[Collected data]

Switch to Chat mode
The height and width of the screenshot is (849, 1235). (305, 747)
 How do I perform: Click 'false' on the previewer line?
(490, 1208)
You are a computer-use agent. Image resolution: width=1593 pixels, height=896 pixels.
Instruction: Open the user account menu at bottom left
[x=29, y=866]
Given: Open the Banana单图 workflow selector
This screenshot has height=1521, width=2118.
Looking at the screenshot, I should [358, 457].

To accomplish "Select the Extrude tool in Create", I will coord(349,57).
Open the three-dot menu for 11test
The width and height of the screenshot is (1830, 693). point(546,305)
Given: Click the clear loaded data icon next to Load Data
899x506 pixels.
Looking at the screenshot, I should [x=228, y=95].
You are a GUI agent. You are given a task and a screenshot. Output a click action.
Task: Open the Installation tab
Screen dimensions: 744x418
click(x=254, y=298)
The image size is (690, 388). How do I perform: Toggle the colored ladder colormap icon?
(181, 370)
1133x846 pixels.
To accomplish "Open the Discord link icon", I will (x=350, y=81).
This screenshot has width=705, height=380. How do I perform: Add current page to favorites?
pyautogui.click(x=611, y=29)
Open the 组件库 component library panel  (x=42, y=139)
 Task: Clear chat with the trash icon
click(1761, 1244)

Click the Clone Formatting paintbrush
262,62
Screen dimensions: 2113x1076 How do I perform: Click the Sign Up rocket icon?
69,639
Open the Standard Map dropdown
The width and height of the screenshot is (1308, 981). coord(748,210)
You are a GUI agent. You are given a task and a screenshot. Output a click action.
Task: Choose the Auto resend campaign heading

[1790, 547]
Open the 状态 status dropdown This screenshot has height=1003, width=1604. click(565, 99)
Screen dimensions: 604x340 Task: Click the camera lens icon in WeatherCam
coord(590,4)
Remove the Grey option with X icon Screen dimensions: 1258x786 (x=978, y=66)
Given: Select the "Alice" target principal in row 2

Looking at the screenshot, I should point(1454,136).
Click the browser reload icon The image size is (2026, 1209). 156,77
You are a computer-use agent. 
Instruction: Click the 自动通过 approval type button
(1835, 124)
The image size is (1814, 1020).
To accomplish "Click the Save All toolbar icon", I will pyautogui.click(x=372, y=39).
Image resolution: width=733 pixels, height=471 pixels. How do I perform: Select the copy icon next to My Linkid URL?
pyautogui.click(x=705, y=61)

▶ **Exercise description**:
Quote only the lines from the one containing "Given: Select the" through the final line of the records, with both ends included.

▶ **The completed task**:
Given: Select the "Alice" target principal in row 2

Looking at the screenshot, I should point(1454,136).
Click the browser reload icon The image size is (2026, 1209). 156,77
You are a computer-use agent. 
Instruction: Click the 自动通过 approval type button
(1835, 124)
The image size is (1814, 1020).
To accomplish "Click the Save All toolbar icon", I will pyautogui.click(x=372, y=39).
Image resolution: width=733 pixels, height=471 pixels. How do I perform: Select the copy icon next to My Linkid URL?
pyautogui.click(x=705, y=61)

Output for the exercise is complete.